The North American market, which remains the company’s dominant revenue driver, saw its Q2 revenue fall 23% year-over-year to €8.7 million from €11.2 million.
One area of notable concern was customer acquisition: the number of new depositing customers dropped 36% to 20,229 in Q2, suggesting ongoing competitive and regulatory headwinds.
Profitability Metrics Show Dramatic Gains
Despite the revenue contraction, Catena Media delivered a sharp improvement in profitability, a clear reflection of its aggressive cost-cutting and business optimization measures.
Adjusted EBITDA from continuing operations surged 104% year-over-year in Q2 to reach €1.4 million, translating to an adjusted EBITDA margin of 14%.
Even more striking, EBITDA from continuing operations soared 483% in the quarter to €2.2 million, signaling that the company’s leaner operating structure is beginning to materially impact the bottom line.
CEO Manuel Stan emphasized that these gains are not cosmetic. “Q2 brought signs that our stabilization efforts are having a measurable impact,” he noted, underscoring that the improved quarter-on-quarter performance stemmed from “underlying business improvements rather than state launches or seasonal tailwinds.”
Stan also observed that revenue has remained broadly consistent across the last three quarters, a positive sign given that Q2 is typically a seasonally weaker period for the business.
Operational Restructuring and Strategic Actions
The quarter was one of profound organizational change for Catena Media.
In April 2025, non-executive director Dan Castillo stepped down from the board. The following month, the company executed a sweeping cost optimization program aimed at removing one layer of management, reducing headcount by over 50 roles—equivalent to roughly 25% of total staff.
This measure is projected to yield annual cost savings in the range of €4.5 million to €5 million, directly supporting profitability in the quarters ahead.
May also saw the election of a new five-member board of directors at the annual general meeting. Søren Vilby joined as a new director, while Erik Flinck, Martin Zetterlund, Sean Hurley, and Stephen Taylor-Matthews were all re-elected, with their mandates extending through to the 2026 AGM.
Catena also announced a divestment of non-core operations, reinforcing its strategic commitment to focus on high-margin, scalable activities. In a further governance move, KPMG Malta was appointed as the company’s external auditor.
Half-Year Performance: Steep Revenue Declines Persist
The first six months of 2025 mirrored the second quarter’s revenue challenges.
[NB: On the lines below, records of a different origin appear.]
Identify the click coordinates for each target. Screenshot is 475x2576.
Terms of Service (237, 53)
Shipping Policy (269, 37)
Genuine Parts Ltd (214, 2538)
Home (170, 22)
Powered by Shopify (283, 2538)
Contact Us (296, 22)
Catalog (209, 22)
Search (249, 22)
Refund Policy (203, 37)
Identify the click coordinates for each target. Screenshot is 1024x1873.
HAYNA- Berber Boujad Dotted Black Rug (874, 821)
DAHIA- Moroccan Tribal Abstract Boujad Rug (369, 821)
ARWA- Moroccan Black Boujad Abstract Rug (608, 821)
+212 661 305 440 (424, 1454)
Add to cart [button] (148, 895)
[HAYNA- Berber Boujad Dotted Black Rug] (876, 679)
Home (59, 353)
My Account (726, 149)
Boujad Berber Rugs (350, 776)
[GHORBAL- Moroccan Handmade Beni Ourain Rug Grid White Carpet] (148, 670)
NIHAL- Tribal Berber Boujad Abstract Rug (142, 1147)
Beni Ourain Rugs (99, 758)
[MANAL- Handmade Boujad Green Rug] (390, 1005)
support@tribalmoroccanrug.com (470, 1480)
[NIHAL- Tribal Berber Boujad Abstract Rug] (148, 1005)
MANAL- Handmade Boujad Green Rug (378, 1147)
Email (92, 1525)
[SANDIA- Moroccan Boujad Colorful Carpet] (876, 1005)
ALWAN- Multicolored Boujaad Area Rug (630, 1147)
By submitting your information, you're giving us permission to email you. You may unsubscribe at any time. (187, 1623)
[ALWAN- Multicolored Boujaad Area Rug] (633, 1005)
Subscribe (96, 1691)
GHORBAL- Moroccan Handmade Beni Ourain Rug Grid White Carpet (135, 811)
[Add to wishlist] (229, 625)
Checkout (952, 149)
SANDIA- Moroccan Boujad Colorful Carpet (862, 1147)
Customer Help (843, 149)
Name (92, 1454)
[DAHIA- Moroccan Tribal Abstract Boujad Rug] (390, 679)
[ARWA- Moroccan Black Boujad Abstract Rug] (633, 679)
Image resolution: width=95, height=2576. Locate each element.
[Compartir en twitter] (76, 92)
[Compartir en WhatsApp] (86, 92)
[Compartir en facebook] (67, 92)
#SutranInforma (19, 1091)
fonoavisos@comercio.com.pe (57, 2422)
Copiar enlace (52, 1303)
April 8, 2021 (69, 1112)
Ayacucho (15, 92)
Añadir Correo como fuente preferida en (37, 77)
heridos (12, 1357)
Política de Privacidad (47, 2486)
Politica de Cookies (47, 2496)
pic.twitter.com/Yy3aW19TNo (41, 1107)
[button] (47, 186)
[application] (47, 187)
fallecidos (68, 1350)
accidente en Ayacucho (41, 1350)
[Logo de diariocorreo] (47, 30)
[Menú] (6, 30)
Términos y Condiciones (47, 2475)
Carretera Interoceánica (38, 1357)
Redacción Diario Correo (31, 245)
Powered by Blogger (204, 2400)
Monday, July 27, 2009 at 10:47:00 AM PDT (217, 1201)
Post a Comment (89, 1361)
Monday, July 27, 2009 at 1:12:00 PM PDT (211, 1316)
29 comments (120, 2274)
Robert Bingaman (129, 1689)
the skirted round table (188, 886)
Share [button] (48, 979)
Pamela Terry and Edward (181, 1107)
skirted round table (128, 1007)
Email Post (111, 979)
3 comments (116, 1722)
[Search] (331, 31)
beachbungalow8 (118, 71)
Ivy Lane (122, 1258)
Revenue from continuing operations in H1 totaled €19.4 million, marking a steep 33% decline compared to the same period in 2024.
In North America, the half-year figure also fell significantly, down 32% year-over-year to €17.4 million.
Customer activity has been under pressure throughout the year: new depositing customers dropped 44% in the first half to 42,147, suggesting that rebuilding acquisition momentum remains one of Catena’s most urgent operational priorities.
Investor Outlook and Strategic Takeaways
While revenue softness—particularly in North America—remains a concern, Catena Media’s Q2 results suggest that its operational turnaround strategy is gaining credibility. The significant expansion in both Adjusted EBITDA and EBITDA margins points to a more disciplined cost structure, one that positions the company to capture operating leverage if and when top-line growth returns.
For investors, the key variables to watch in the coming quarters will be:
Sustained profitability at current or improved margins.
Stabilization of customer acquisition trends, particularly for new depositing customers.
Execution on core-market focus following divestment of non-essential assets.
The impact of currency movements, given the company’s reliance on U.S. dollar invoicing.
If management can maintain its newfound operating efficiency while reigniting growth, the long-term investment case could strengthen considerably—despite ongoing market competition and seasonal volatility.